Câmara de Sorocaba gasta R$ 800 mil em software ignorado por 85% dos vereadores
Software de R$ 800 mil ignorado por maioria de vereadores em Sorocaba

Câmara de Sorocaba mantém contrato milionário com software pouco utilizado

A Câmara Municipal de Sorocaba, no interior de São Paulo, mantém um contrato de mais de R$ 800 mil por um software de gestão que não é utilizado por pelo menos 85% dos vereadores da Casa. Apesar da baixa adesão ao sistema, que serve para gerenciar o relacionamento com eleitores, o serviço foi renovado em 2025 e permanecerá válido até novembro de 2026.

Contrato milionário com baixa utilização

O contrato foi firmado em 2024 com a empresa Backsite Serviços Online e tem valor original de R$ 822 mil, dos quais R$ 460 mil já foram pagos. Mesmo com a reduzida utilização pelos parlamentares, o acordo foi renovado em 2025 por mais R$ 342 mil, representando um compromisso financeiro significativo para os cofres públicos.

Levantamento revela desuso generalizado

Um levantamento realizado com todos os gabinetes da Câmara mostrou que, dos 25 vereadores, apenas o gabinete do presidente, Luís Santos (Republicanos), afirmou utilizar o sistema. No entanto, mesmo essa utilização não pôde ser verificada na prática, pois não foi autorizado o acompanhamento dos trabalhos para comprovar o funcionamento da plataforma.
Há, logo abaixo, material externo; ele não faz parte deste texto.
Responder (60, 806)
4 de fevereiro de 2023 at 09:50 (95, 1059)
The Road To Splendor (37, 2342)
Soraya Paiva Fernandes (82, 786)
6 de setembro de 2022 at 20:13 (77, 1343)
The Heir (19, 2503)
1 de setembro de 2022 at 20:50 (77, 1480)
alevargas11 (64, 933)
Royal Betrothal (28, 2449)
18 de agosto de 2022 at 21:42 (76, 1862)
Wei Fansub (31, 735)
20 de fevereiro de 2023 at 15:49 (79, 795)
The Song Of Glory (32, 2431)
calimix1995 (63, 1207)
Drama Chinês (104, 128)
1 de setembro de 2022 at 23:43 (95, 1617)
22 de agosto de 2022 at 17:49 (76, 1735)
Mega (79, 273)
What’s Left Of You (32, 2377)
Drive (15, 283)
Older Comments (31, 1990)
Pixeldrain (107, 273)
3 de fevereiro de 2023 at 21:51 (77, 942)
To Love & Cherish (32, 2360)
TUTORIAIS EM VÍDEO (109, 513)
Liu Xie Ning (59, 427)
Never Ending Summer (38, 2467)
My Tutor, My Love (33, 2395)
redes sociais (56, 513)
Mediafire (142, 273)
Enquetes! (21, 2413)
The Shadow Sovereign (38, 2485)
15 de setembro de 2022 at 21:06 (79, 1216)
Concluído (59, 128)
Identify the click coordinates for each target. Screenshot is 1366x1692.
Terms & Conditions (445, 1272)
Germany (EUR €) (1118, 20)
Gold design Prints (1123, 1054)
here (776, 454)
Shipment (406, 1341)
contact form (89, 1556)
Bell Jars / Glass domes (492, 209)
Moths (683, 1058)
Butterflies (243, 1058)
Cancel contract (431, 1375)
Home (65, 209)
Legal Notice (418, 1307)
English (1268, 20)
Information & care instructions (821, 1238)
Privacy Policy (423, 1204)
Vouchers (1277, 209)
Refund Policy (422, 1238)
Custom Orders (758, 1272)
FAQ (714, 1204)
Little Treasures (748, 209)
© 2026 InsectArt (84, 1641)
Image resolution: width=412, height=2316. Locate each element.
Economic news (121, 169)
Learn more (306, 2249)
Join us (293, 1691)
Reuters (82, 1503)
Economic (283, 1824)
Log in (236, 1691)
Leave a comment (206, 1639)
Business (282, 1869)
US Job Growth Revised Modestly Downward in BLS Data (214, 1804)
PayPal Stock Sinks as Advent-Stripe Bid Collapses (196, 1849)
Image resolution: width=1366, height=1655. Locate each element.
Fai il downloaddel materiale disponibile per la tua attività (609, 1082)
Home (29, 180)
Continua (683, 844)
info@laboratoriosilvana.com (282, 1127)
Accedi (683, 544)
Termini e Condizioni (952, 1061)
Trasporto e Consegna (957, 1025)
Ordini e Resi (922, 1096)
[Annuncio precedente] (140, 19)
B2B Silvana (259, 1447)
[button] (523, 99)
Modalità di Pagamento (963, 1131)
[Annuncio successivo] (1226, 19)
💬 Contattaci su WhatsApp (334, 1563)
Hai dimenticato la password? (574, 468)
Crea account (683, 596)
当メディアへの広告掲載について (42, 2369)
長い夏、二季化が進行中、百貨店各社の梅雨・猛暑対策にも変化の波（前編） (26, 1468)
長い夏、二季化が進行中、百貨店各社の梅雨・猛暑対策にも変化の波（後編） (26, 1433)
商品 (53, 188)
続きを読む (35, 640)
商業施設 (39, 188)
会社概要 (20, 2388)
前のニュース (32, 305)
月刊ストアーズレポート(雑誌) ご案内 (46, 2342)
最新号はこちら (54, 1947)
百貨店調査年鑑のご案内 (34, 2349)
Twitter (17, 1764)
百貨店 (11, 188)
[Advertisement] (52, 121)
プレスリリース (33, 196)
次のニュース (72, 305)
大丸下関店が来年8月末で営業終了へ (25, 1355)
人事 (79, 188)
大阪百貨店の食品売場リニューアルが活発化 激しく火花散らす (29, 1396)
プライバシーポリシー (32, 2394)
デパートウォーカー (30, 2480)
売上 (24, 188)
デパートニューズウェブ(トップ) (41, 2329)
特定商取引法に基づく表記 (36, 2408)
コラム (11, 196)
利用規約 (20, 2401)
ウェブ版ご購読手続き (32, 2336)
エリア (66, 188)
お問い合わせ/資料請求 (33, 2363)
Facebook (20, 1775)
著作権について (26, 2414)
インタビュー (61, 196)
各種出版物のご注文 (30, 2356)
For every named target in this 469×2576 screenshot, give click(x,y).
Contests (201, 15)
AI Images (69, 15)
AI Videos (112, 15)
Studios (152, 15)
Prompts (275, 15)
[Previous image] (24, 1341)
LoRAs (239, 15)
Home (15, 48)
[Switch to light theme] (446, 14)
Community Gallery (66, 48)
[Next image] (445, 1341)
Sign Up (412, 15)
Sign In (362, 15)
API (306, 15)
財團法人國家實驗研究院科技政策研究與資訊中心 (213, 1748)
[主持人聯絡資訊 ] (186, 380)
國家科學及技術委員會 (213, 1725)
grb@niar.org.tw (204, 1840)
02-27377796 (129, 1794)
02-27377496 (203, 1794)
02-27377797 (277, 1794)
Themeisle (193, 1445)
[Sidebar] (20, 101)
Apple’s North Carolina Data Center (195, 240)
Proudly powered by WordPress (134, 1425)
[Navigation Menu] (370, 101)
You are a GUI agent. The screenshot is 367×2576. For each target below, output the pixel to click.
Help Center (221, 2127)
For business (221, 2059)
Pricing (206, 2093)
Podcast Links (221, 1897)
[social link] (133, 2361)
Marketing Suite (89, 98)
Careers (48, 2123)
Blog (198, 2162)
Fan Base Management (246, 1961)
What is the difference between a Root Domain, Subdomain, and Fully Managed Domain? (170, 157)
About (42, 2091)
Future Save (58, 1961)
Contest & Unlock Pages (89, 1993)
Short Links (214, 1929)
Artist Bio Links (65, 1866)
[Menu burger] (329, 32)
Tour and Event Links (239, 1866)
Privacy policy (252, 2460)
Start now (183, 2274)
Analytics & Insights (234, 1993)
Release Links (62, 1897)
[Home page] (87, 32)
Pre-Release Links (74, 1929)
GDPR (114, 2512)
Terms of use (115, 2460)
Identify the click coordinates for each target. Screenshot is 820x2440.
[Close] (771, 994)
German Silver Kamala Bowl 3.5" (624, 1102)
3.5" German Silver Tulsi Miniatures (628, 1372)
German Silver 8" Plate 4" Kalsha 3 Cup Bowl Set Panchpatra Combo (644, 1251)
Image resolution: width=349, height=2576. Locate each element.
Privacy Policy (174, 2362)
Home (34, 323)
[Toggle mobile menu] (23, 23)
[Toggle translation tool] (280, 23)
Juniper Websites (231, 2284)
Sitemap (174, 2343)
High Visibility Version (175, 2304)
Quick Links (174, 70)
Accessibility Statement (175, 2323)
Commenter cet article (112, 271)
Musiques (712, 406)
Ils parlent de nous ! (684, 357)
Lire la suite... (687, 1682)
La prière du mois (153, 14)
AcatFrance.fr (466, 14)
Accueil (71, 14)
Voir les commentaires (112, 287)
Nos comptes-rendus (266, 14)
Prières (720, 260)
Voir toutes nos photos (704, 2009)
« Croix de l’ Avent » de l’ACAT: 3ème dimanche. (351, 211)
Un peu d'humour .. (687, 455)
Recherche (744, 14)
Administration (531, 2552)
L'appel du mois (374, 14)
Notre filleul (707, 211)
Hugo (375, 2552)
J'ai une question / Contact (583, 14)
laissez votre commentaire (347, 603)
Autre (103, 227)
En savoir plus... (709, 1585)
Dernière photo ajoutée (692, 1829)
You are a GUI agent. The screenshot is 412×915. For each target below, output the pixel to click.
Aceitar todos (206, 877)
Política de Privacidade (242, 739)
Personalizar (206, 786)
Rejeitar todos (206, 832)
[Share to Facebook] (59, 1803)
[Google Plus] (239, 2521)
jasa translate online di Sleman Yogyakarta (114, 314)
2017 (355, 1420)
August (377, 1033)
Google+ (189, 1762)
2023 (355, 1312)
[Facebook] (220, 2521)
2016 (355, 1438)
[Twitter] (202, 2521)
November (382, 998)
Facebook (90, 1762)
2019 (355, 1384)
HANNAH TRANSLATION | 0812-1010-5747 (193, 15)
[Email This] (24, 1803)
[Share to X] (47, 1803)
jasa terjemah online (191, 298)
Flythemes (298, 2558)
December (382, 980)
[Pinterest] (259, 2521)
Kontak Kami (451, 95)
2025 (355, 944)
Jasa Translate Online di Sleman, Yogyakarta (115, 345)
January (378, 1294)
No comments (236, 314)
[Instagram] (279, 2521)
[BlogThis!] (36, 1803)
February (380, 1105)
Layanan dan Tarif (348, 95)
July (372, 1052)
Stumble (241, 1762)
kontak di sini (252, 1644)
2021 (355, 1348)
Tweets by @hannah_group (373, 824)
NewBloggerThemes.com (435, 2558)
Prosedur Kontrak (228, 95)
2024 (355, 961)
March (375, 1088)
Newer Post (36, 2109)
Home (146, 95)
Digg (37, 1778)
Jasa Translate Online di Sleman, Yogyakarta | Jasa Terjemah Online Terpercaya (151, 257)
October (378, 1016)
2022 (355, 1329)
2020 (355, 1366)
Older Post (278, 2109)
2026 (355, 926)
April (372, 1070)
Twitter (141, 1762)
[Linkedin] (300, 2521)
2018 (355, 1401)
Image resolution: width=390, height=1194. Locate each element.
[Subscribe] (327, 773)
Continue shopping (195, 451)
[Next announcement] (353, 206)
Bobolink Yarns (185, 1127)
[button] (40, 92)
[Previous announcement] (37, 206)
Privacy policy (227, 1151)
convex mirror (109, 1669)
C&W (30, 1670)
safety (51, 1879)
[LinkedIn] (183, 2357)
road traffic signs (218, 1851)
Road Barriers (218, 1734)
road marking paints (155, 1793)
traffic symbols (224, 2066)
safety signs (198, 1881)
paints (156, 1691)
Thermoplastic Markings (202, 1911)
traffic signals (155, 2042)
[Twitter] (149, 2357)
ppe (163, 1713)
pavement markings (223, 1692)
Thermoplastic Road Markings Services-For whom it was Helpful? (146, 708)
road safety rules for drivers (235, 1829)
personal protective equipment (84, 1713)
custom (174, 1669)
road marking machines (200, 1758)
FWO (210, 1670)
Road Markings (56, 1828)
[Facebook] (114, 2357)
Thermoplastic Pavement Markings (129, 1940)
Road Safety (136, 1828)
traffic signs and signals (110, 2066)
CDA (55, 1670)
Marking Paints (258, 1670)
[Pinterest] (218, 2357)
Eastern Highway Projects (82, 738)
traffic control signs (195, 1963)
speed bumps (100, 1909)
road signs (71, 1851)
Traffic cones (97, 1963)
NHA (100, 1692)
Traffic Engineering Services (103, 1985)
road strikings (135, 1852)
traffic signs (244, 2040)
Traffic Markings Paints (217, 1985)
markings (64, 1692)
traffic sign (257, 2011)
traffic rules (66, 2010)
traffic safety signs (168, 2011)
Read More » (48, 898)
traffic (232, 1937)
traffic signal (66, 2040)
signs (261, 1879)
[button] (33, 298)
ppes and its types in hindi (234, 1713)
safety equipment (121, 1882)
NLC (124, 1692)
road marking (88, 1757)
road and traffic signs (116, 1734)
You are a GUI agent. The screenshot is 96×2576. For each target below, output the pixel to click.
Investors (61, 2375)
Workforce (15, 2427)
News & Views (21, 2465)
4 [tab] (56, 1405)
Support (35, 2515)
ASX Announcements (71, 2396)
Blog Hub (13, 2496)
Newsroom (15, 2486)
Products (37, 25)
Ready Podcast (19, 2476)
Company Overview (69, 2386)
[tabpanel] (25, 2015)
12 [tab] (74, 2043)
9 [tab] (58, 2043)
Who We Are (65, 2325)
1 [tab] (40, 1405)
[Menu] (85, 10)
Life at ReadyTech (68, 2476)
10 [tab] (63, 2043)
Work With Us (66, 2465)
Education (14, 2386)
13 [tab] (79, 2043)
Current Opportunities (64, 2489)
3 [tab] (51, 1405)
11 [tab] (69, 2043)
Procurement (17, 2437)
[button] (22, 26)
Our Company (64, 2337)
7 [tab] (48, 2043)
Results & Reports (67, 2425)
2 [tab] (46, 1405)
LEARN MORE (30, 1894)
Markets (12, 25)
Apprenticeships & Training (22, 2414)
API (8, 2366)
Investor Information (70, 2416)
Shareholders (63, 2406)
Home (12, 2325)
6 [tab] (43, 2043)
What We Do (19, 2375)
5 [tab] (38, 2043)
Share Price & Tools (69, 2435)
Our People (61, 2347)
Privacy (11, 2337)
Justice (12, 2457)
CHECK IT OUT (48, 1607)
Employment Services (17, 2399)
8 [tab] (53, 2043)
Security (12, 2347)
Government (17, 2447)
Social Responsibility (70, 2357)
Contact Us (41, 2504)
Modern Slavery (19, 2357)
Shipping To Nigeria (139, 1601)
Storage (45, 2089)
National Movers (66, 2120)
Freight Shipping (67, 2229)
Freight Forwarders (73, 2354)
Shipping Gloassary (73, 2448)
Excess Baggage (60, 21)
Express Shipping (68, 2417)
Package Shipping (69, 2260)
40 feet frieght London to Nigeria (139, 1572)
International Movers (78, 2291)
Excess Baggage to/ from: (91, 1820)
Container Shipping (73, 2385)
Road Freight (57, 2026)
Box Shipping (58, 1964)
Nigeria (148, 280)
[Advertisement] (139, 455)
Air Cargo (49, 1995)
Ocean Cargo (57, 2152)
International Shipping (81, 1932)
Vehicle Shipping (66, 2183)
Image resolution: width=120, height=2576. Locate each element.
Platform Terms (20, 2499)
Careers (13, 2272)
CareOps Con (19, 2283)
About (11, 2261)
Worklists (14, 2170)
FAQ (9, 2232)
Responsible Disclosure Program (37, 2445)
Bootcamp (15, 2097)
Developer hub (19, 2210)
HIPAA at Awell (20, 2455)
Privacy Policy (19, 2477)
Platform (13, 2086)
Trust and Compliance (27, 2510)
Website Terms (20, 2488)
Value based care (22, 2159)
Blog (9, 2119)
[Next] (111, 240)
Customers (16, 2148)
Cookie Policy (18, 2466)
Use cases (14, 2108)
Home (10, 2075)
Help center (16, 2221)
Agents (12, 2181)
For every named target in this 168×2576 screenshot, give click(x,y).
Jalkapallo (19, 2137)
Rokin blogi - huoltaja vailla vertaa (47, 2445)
A grande maioria dos parlamentares confirmou não utilizar a ferramenta, com justificativas variadas:

  • Tatiane Costa (PL) afirmou desconhecer completamente a plataforma
  • Iara Bernardi (PT) disse que o sistema "não se encaixa na dinâmica de trabalho" do seu gabinete
  • Roberto Freitas (PL), Caio Oliveira (Republicanos) e Fernando Dini (Progressista) confirmaram não utilizar produtos ou serviços da empresa contratada
  • Dylan Dantas (PL) informou que não utilizou o sistema em 2024 nem em 2025
  • João Donizete (União Brasil) utiliza outras ferramentas e nunca acessou o sistema

Vereadores preferem sistemas próprios

Muitos parlamentares justificaram a não utilização do software por já contarem com sistemas próprios de gestão. Fábio Simoa (Republicanos) explicou que possui um sistema contratado separadamente que "atende de forma mais eficiente às necessidades administrativas e operacionais do mandato".

Rogério Marques (Agir) informou que utilizou o sistema por um período muito curto, mas migrou para outra plataforma "em razão da ausência de algumas ferramentas necessárias para viabilizar o andamento das demandas do gabinete".

O vereador Cristiano Passos (Republicanos) foi direto: "Uso o sistema comum da Casa. Mas esse sistema que você está falando, até onde sei, ninguém usa".

Posicionamento da Câmara

Após ser questionada sobre o contrato, a Câmara de Sorocaba iniciou uma movimentação interna para incentivar o uso do software pelos vereadores. Segundo informações apuradas, devem ocorrer reuniões para tentar ampliar a adesão à plataforma.

Questionada sobre os motivos da prorrogação do contrato diante do baixo uso, a Câmara afirmou que a utilização de ferramentas administrativas pelos gabinetes é uma decisão interna de cada parlamentar, que tem autonomia para organizar sua forma de trabalho.

O órgão também contestou os números levantados, afirmando que o percentual de uso é maior do que o apontado: "Atualmente, cerca de 40% a 50% dos vereadores utilizam a plataforma, havendo também parlamentares que já utilizaram ou que solicitam melhorias no sistema".

Justificativa para a contratação

A Câmara alegou que já utilizava havia anos o sistema "Cidadão", que estava tecnologicamente defasado. Diante da necessidade de modernização, durante a última legislatura, em 2024, foi disponibilizada uma nova ferramenta de apoio à gestão dos gabinetes.

O órgão informou ainda que o contrato foi renovado com redução de 25% no valor e que a Casa está em busca de novos sistemas com redução de custos, incluindo serviço de monitoramento.

A situação levanta questões sobre a eficiência na aplicação de recursos públicos e a necessidade de maior transparência nos processos de contratação e utilização de ferramentas administrativas pelo legislativo municipal.